Captive Big Cats: Now You See Them, Soon (We Hope) You Won’t
Late last month, the Animal Legal Defense Fund partnered with Keepers of the Wild, a big cat sanctuary in Arizona, to formally urge Las Vegas magician Dirk Arthur to retire the big cats used in his Wild Magic show. In a letter, ALDF reiterated its offer “to help rehome these cats and ensure that they have the retirement they deserve after years of performing.” With SeaWorld’s recent announcement of its intention to discontinue using captive orcas in its shows, and alongside the imminent final use of elephants in Ringling Brothers’ circuses, now would seem a fine time for Mr. Arthur to transition to cat-less magic.
Another prominent Las Vegas magician, Rick Thomas, made the decision to retire his six tigers more than three years ago. After two decades working with tigers he had personally raised and trained, he elected to send them “out to pasture” at Keepers of the Wild’s sanctuary on Route 66 in Arizona, telling the Las Vegas Review-Journal, “They are an exotic animal. They are trained, never tamed. I wanted to give the tigers what I feel is a better life.”
Discussing the foolishness of using tigers in entertainment must include mention of the horrific injuries suffered by Roy Horn of Siegfried & Roy when a 600-pound tiger, later described by Horn as “a great cat” and used in the duo’s final reunion show, dragged him offstage resulting in Horn’s partial, sustained paralysis.

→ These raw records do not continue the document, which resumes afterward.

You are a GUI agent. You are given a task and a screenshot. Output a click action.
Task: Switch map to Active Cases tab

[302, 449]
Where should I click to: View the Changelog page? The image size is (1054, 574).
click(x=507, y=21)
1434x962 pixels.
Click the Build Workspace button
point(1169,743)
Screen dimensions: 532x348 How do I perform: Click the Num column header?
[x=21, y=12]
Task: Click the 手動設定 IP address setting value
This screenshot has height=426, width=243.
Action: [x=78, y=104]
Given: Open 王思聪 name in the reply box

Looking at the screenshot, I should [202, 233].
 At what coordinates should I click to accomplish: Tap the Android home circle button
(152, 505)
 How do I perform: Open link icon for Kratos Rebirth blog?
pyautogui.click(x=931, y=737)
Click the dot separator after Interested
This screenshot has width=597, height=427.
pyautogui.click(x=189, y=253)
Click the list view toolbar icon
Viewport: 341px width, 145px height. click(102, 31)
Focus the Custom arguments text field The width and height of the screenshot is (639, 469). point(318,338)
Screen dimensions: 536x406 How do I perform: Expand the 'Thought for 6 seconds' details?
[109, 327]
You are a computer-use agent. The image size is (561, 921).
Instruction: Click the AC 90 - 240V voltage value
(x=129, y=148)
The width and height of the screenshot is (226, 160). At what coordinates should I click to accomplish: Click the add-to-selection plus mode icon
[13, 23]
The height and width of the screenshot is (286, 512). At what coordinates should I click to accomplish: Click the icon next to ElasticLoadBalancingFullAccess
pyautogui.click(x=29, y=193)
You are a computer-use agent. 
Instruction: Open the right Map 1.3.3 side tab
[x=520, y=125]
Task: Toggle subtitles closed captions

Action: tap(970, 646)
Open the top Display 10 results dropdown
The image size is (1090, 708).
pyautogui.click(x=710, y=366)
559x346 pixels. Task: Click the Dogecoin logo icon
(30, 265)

The show’s 267 cast and crew members were laid off almost immediately, and the show never returned.
With all of this in mind, one would think that the practice of profiting from putting big cats in close proximity with human beings might not need any further nudging offstage. Don’t be deceived.
In the state of Kansas, the legislature was considering the removal of significant protections for animals and people in such situations. In 2005, 17-year-old Haley Hildebrand was killed by a tiger at a roadside zoo while being photographed with the animal. In response, Kansas passed “Haley’s Law” and became one of the first states to outlaw exhibitors from promoting photo opportunities and other dangerous public contact with tigers and similarly dangerous animals. But this bill would allow roadside zoos and other unscrupulous exhibitors to charge people to, for instance, take selfies while bottle feeding tiger cubs—a practice that’s been outlawed in Kansas for the past decade. Luckily this bill was stricken from the agenda, and we’ll keep a close eye on Kansas in case they try to introduce the bill.
Such public contact sessions with big cats are an unnecessary risk to the public and inconsistent with accepted standards of care for big cats—that’s why true sanctuaries never allow public contact with big cats, period. In the wild, tigers stay with their mothers for as long as the first three years of life, but roadside zoos often remove the cubs from their mothers almost immediately after birth to condition them to “perform” docilely. Later, when the big cats become too big to cuddle and too unmanageable for photo ops, they are too often left to languish in dreadful conditions, dumped or sold like used equipment.
Even trained professionals are at risk. Indeed, a senior keeper at Palm Beach Zoo was fatally attacked by a Malayan tiger in her care on Friday, April 15, 2016, demonstrating that there is no such thing as safe interaction with apex predators regardless of education and experience.
Every year we see more evidence that, as people learn about the realities of animals in entertainment, they progressively disapprove of the for-profit capturing, taming, training—even cuddling and bottle-feeding—of exotic animals, in any context. We’d love to wield a magic wand that would instantly end these outdated practices forever. In the absence of that, we’ll continue to employ education, litigation and legislation to help them disappear, one at a time.